READING PASSAGE:
Discussion in 'News' started by tripwire45, Sep 27, 2005.

  1. tripwire45
    Honorary Member

    tripwire45 Zettabyte Poster


    The Coming IT Workforce Shortfall

    Due to approaching baby boomer retirements, the information technology workforce in places like the United States and Europe is expected to shrink dramatically—in fact, IT jobs could outnumber qualified professionals as early as the end of the decade. This might not come as a shock to those who have been reading Bureau of Labor Statistics predictions and other industry forecasts. However, some observers believe this trend will affect countries all over the world, and that it’s already starting to play out in some very unexpected places.

    “As workforce growth rates slow in the U.S., Europe, Japan and Australia, skill shortages are going to begin to mount,” said Brian Kramer, program director for IBM Learning Solutions. “These skill shortages are likely to be particularly acute in the IT industry, because developed, post-industrial nations do not graduate many IT engineers. It’s amazing how that has shifted.

    For the complete story, click Here
    Certifications: A+ and Network+


    1. moominboy
      good article trip! :p

      less workers-more job choice-better pay?
    2. arvy
      Will make all this hard study worthwhile !!. :D
    3. ffreeloader
      Stories like this one just really irk me. Companies have been sending all the entry level jobs overseas for several years and now it's "amazing" that nobody is studying to be an IT engineer and that they are predicting shortages of skilled people in a few years????

      Give me a break. Don't insult my intelligence. Tell things like they really are. Any shortage is and/or will be caused by the industry's current hiring practices and policies. Don't lay of the problem on people not wanting into the industry. Put the problem where it really lies: on the industry cutting their own throats and forcing tens of thousands of people into unemployment by being unwilling to hire their own fellow citizens....

      I hate spin with a passion....
    4. tripwire45
      I've heard this sort of talk for years but Freddy is right. The statistics don't tell the whole tale.
    5. ffreeloader
      Bill Gates has been in the news in the last few months talking about how hard it is to find skilled people. Well, that dang jerk just sent more MS jobs overseas. Just how do these industry idiots like Billy Bob expect people to want to enter a job market which is shrinking due to industry hiring practices? Smart people aren't going to train for a job market in which all the entry level jobs are being sent to other countries because it will be next to impossible for them to find jobs....

      So what does the industry do to combat the problem of not enough local skilled people? Send more jobs overseas and then castigate their own countrymen for not wanting to train for something in which they can't get hired because the jobs they need to get experience to become highly skilled have all been sent somewhere else!!!

      It makes me so mad my blood boils. Don't ever let anyone tell you that greed is good. Greed even cuts its own throat in the end....
    6. Veteran's son
      Veteran's son
      Good Point! :)
    7. hkymre
      The article doesn't make it clear which skills are in short supply. I'd guess because of the baby boomers reference it's pointing more at the mainframe side of things though.

      Another reason I say that is I'm 38 and one of the youngsters looking after the mainframes at my works. There's a large % of people that are 50-55 and looking to get out if they can.

      The industry does seem to be waking up to the problem. IBM have launched an apprenticeship scheme as have several major UK mainframe shops - can't find the link though.

      ffreeloader is right though - short term thinking has brought this situation about which ever section of the industry is short skilled.
    8. Jakamoko
      Good discussion - must have missed it earlier.

      I guess it's live by MSWord, die by MSWord...let's hope this bodes well for all of us reading this.

Word and element location data listing:
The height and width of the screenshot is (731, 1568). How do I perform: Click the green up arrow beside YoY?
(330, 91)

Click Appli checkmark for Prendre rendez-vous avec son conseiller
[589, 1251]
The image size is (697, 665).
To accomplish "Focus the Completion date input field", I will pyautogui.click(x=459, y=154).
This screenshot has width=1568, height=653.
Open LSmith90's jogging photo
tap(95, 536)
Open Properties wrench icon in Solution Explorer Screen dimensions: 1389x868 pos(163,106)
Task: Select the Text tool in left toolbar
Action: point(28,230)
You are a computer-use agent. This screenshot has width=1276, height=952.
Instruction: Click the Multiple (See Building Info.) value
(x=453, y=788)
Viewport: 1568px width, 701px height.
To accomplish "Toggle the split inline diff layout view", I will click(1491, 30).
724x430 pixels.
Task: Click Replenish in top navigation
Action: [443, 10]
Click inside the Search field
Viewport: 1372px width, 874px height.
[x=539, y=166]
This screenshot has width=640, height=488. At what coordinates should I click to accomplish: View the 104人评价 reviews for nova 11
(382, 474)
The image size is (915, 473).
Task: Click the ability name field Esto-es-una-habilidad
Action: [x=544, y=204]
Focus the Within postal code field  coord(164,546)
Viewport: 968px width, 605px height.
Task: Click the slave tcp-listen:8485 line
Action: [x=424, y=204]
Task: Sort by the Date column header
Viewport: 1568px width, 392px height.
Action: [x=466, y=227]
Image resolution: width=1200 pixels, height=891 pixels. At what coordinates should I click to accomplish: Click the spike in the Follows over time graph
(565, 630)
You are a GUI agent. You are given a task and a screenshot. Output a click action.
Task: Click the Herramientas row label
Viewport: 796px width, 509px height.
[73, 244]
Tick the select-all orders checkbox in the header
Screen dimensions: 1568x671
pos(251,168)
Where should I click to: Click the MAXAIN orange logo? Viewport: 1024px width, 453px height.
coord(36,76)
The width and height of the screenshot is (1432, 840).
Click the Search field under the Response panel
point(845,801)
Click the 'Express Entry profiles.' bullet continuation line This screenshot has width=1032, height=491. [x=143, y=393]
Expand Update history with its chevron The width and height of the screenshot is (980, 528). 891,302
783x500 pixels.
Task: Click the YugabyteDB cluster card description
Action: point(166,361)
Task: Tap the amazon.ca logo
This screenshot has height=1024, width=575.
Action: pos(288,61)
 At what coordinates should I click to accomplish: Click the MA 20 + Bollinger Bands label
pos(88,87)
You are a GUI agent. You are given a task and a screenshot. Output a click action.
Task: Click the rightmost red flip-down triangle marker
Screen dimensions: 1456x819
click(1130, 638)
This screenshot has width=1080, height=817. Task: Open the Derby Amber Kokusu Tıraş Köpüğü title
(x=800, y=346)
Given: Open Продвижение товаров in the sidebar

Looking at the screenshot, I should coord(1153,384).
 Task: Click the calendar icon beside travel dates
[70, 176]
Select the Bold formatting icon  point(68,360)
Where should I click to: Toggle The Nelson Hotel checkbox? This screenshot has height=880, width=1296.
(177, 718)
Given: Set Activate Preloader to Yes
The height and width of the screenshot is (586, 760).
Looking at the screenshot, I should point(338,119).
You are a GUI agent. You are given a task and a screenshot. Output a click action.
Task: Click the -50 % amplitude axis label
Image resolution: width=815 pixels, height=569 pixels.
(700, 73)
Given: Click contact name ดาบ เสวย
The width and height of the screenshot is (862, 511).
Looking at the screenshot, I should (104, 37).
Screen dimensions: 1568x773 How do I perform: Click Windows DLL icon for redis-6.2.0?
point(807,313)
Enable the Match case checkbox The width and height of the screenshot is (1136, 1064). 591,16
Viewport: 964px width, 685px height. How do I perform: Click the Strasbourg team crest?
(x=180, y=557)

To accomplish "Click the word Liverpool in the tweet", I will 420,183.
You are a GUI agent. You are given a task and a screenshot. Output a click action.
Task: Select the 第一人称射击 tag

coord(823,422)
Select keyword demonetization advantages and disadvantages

PROBLEMS:
**1)** Summarize the forum thread on the IT workforce shortfall in two sentences.
**2)** Collect every line of the listing that contains the string "dimensions", treating uppercase and lowercase letters as different.

RESPONSES:
**1)** A posted article warns that retiring baby boomers could shrink the IT workforce in places like the United States and Europe, with IT jobs possibly outnumbering qualified professionals as early as the end of the decade. Replies range from hopes of more job choice and better pay to anger that companies sending entry level jobs overseas are causing any shortage.

**2)**
Open Properties wrench icon in Solution Explorer Screen dimensions: 1389x868 pos(163,106)
Screen dimensions: 1568x671
Screen dimensions: 1456x819
Screen dimensions: 1568x773 How do I perform: Click Windows DLL icon for redis-6.2.0?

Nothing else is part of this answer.